• [WHAT YOU NEED TO DO]
Continue the article about the Crystal Method from its last paragraph, picking up right after the final sentence.

Now that the hype is over, the Crystal Method just wants you to listen

Jordan, meanwhile, had been honing his turntable skills as a DJ at KUNV, the heralded college radio station at the University of Nevada at Las Vegas, where he was eventually promoted to program director. He also began dabbling in production, taking as many university courses on the subject as he could handle. Soon enough, Jordan invited his supermarket co-worker to listen to some work he had done, and a partnership was born.

After graduating from UNLV, Jordan landed a job as a studio engineer in Los Angeles, and Kirkland -- lacking the funds to skip town -- stayed behind in Vegas. Still, Kirkland would drive to the West Coast on weekends to work with his friend. At night, they'd take in the local rave scene, club-hopping until all hours of the morning. It was more business than pleasure, however, and the connections they made in the L.A. haunts would prove to be invaluable.

• [PROVIDED MATERIAL]
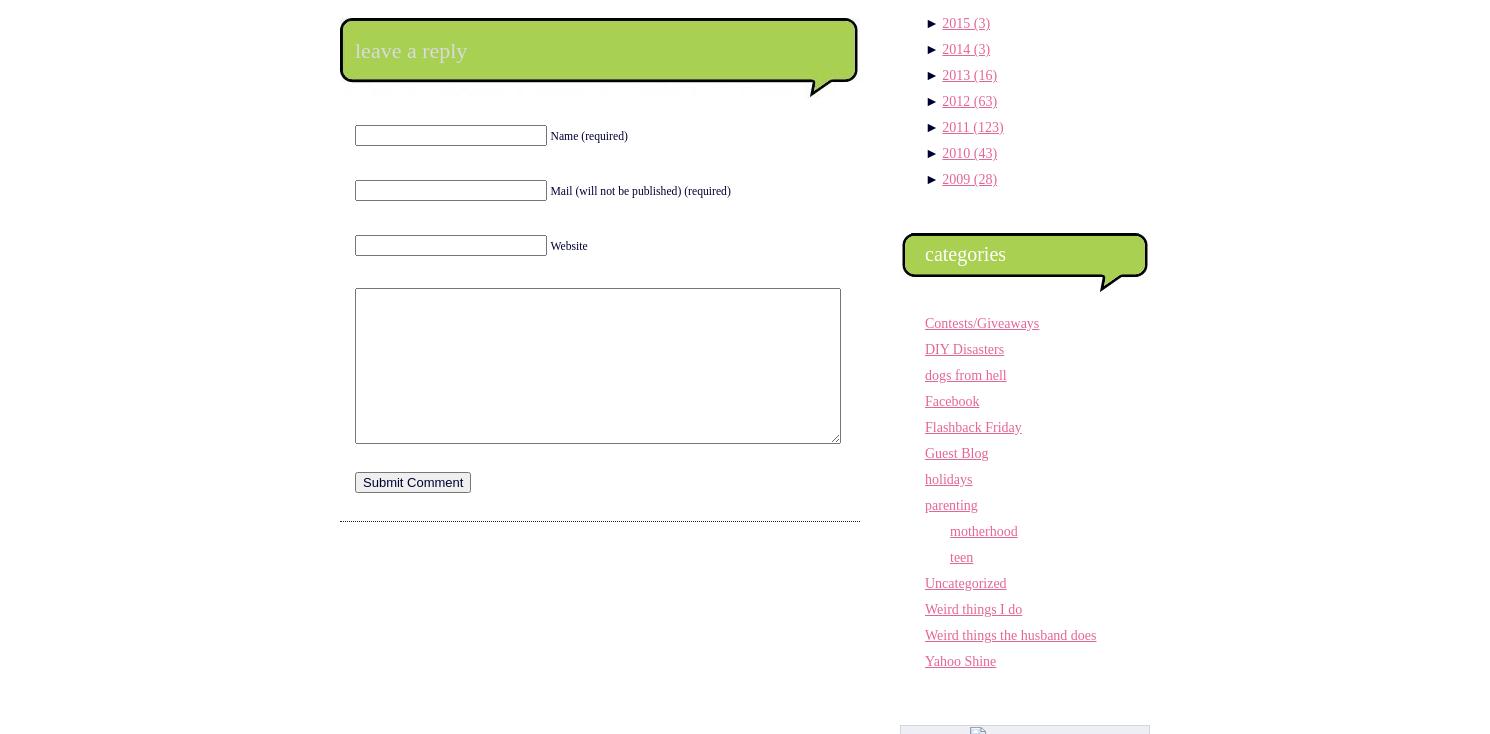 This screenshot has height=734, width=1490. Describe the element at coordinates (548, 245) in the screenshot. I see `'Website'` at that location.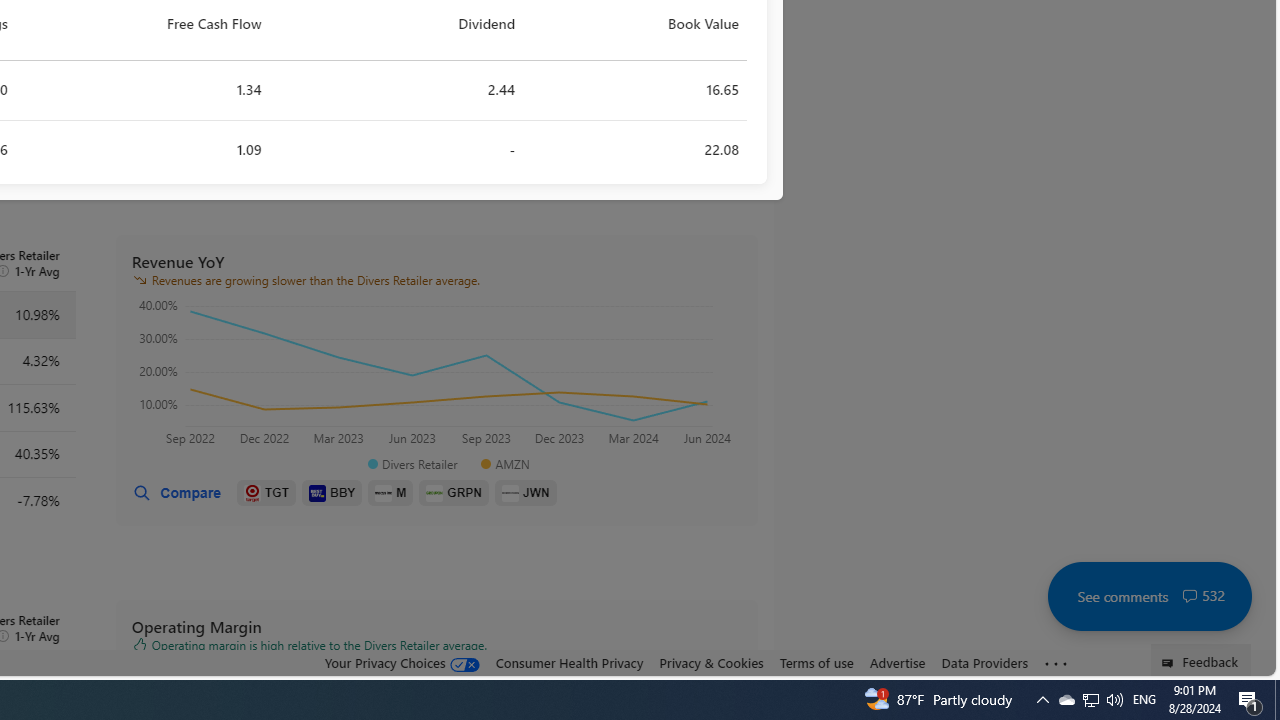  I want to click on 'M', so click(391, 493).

• [RESULT FOR THIS TASK]
By 1991, Kirkland had raised enough cash to move west permanently. Two years later, the duo was sharing a house in the L.A. suburb of Glendale, where a converted garage on the property served as their home studio. They nicknamed it the Bomb Shelter after an old relic on their front lawn that was allegedly left over from the Cuban missile crisis. Slaving over their keyboards, sequencers and samplers -- producing and mixing everything themselves, in an atmosphere that Kirkland says resembles "some science-fiction control room from the '50s" -- the Method men finally caught the attention of some big players. Before long, they were remixing tracks for the likes of Moby, Black Grape and Zen Cowboys, while also completing their first 12-inch, "Now Is the Time."

In 1994, "Now Is the Time" was released on the nascent City of Angels label, which was formed by a pair of U.K. entrepreneurs determined to draw attention to America's burgeoning electronica scene. Three years and a dizzying blur of indie singles later, the Crystal Method had a deal with Universal/Outpost Recordings, signing on just as the music business's electro-lust was at its peak.

Of course, the best thing about all the back-slapping hyperbole that arose during the brief period of industry infatuation is the fact that it's over, says Kirkland.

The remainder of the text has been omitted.